Exercise text:
==*==

Indian Posts & Telegraph department has issued a commemorative stamp in his honor.

13. Paul Ehrlich (1854-1915)

Paul Ehrlich (1854-1915)
Paul Ehrlich

German scientist in the fields of hematology, immunology, and chemotherapy.

He is noted for curing syphilis and for his research in autoimmunity. He coined the term chemotherapy and popularized the concept of a magic bullet.

Also coined the term Receptor (earlier called a receptive substance by Langley).

Ehrlich skillfully transformed diphtheria antitoxin along with Emil Adolf von Behring, into an effective preparation, his first world-renowned achievement.

However, von Behring cheated Ehrlich out of both recognition and financial reward. Only von Behring received the first Nobel Prize in Medicine, in 1901.

14. Alexander Fleming (1881-1955)

Alexendar Fleming ( 1881-1955)

==*==

Excerpted records:
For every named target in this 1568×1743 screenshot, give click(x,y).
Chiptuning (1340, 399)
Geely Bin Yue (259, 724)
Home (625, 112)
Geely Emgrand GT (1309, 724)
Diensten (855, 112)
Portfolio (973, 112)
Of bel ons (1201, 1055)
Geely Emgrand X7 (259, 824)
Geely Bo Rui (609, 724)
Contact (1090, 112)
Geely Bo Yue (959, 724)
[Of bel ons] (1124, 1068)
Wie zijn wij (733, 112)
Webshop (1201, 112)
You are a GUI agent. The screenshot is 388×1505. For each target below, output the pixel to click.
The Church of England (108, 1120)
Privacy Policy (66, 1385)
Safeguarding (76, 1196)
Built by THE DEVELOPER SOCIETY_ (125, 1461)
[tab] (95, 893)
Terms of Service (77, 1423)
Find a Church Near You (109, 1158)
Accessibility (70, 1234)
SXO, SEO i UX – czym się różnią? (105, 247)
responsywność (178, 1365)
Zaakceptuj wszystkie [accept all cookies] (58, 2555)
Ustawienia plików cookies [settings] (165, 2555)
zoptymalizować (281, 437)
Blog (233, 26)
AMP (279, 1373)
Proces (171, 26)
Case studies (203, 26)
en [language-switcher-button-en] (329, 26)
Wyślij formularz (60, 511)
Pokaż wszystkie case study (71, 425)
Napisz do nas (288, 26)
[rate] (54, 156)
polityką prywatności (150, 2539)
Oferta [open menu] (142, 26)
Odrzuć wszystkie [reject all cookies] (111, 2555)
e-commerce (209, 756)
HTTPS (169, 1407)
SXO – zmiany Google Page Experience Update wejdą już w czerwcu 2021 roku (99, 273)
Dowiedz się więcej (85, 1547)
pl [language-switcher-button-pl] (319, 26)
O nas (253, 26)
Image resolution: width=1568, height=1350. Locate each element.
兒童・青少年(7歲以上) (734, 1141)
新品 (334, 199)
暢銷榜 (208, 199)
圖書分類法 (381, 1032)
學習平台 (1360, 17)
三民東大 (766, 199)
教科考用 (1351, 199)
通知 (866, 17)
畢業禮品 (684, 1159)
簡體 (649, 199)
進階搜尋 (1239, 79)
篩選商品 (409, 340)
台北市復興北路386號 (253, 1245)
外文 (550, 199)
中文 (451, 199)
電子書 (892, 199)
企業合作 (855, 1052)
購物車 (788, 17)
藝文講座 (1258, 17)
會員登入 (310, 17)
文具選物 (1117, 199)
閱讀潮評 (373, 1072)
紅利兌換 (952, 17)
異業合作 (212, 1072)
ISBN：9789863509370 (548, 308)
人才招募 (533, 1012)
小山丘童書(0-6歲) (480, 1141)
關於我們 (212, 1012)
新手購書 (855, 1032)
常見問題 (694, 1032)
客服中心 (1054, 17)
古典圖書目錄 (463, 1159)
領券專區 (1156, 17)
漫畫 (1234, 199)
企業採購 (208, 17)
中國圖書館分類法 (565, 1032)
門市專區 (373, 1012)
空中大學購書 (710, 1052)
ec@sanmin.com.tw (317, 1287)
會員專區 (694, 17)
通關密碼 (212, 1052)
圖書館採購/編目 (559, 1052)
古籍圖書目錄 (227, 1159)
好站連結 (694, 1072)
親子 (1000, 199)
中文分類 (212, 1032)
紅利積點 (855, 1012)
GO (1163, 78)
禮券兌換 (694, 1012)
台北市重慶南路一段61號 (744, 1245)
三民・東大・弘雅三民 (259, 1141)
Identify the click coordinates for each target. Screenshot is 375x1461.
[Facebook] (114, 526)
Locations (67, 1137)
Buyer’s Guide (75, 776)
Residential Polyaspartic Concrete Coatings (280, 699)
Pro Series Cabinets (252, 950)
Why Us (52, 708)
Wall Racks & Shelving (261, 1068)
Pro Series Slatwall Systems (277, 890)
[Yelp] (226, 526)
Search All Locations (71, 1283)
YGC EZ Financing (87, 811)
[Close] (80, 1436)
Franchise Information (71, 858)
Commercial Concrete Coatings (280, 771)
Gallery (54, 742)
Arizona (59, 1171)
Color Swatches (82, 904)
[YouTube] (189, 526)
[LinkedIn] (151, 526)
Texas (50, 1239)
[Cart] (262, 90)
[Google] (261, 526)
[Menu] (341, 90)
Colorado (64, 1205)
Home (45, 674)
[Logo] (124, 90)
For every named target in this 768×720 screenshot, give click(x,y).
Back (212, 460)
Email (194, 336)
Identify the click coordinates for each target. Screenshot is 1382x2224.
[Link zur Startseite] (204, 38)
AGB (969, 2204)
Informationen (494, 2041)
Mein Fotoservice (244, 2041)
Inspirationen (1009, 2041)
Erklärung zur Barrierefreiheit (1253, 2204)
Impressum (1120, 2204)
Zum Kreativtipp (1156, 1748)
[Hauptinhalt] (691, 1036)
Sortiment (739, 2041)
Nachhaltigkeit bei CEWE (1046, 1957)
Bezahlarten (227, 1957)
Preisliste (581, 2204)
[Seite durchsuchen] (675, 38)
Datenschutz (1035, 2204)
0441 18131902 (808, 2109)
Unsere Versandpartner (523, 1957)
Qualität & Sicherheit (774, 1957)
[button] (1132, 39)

==*==

Tasks to carry out:
1. List the fields of science in which the Paul Ehrlich passage says he worked.
2. According to the Paul Ehrlich passage, who alone received the first Nobel Prize in Medicine?
3. From the Paul Ehrlich passage, repeat word for word the stretch from "However, von Behring" through "Alexander Fleming (1881-1955)".

Answers by task:
1.
hematology
immunology
chemotherapy

2. Emil Adolf von Behring received it, in 1901.

3.
However, von Behring cheated Ehrlich out of both recognition and financial reward. Only von Behring received the first Nobel Prize in Medicine, in 1901.

14. Alexander Fleming (1881-1955)